Cancer patients who have early conversations with their doctor about end-of-life care are more likely to enter hospice and avoid aggressive therapies than patients who delay these discussions.
Researchers at Dana-Farber Cancer Institute found this to be the case after working with more than 1,200 patients with advanced lung and colorectal cancers.
"Insist on mutual honesty in conversations with your doctor."
“National guidelines recommend that discussions about end-of-life (EOL) care happen early for patients with incurable cancer," said the study's lead author, Jennifer Mack, MD, of Dana-Farber/Children's Hospital Cancer Center. "Our findings suggest that those guidelines are well-founded, that patients who have such discussions a month or more before death tend to receive treatment geared toward a good quality of life."
Study members were taking part in the National Cancer Institute’s Cancer Care Outcomes Research and Surveillance Consortium, which looked at many areas of cancer care. Participants or their surrogates were asked if and when discussions about EOL care had taken place.

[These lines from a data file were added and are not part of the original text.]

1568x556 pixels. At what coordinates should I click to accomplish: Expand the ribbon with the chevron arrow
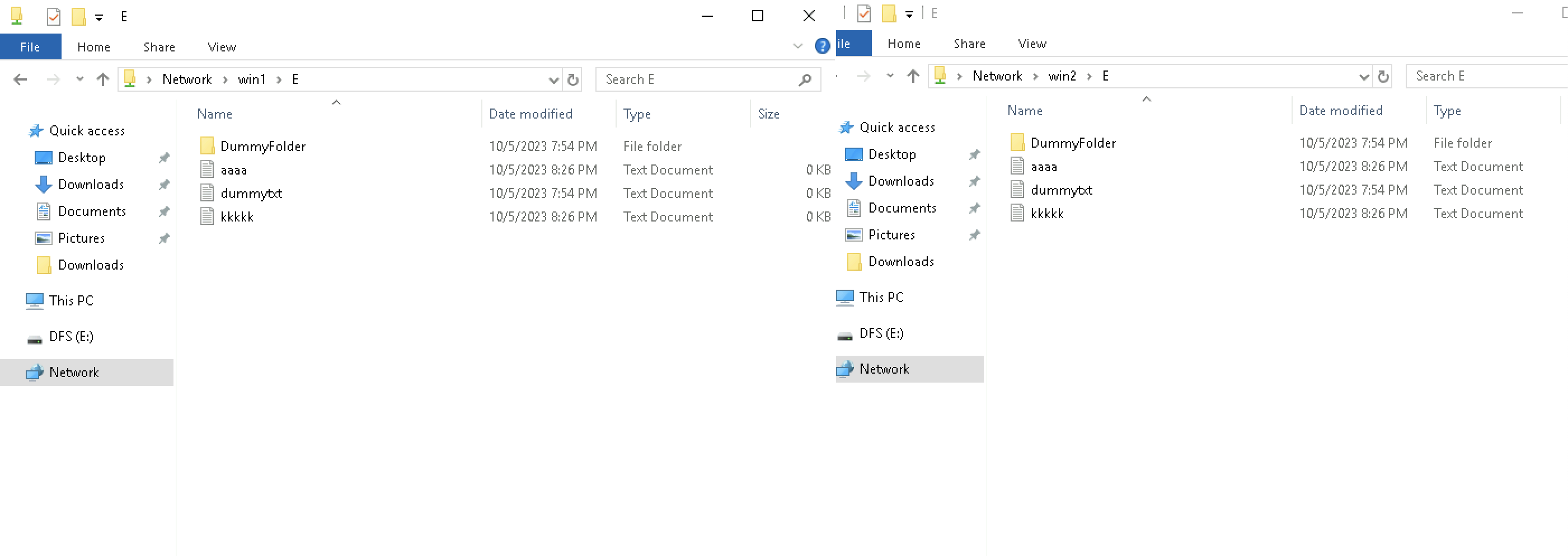(x=797, y=46)
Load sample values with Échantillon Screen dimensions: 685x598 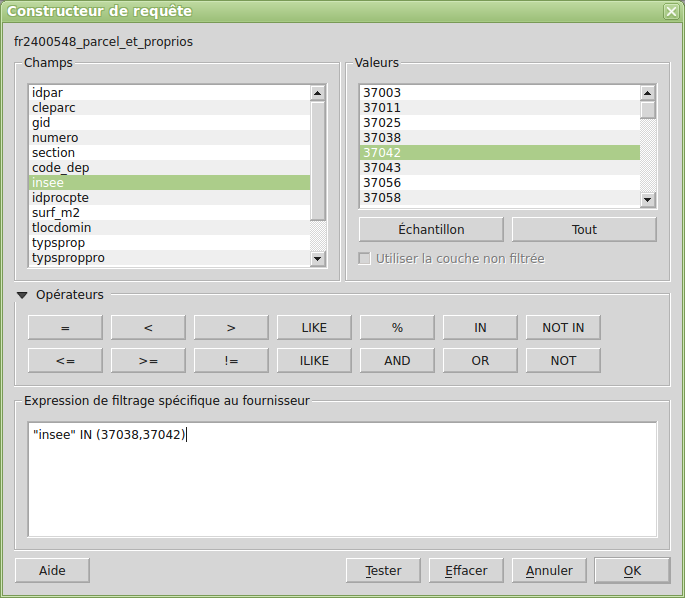431,229
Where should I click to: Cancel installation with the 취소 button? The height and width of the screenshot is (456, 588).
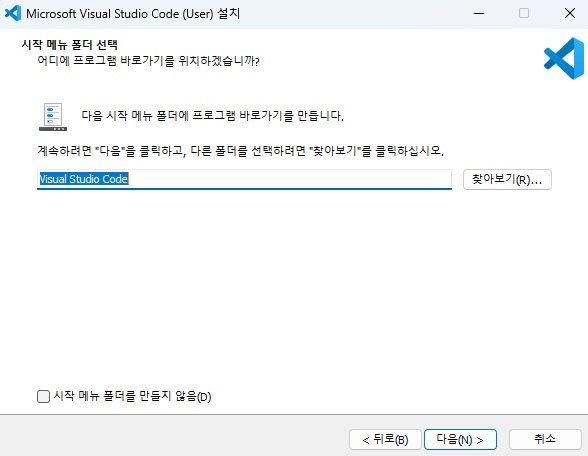(545, 439)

Most patients – 88 percent – had these conversations, and 39 percent of the discussions occurred the last 30 days of their life.
People who talked frankly with their doctors about their prospects more than 30 days before death, were more likely to choose hospice care that focuses on comfort instead of cure rather than aggressive therapies such as chemotherapy.
"For patients in the final weeks of life, aggressive measures such as chemotherapy usually don't extend life, but they can lower the quality of time that remains," Dr. Mack said. "Often, when patients understand that additional aggressive treatment doesn't offer much benefit, they choose an option, such as hospice, that focuses on quality of life."
The study suggests that patients who are told they incurable cancers have more control over their care when EOL discussions take place soon after diagnosis.
Dr. Mack said that postponing these conversations until the disease is deteriorating can leave the patient’s family with making treatment decisions instead of the patient.
Decisions on whether or not to seek aggressive treatment at the end are best made, she says, before the last days of life.
This study, which was funded by National Cancer Institute, the Department of Veterans Affairs, the American Cancer Society, and the National Palliative Care Research Center, was published November 13 in the Journal of Clinical Oncology.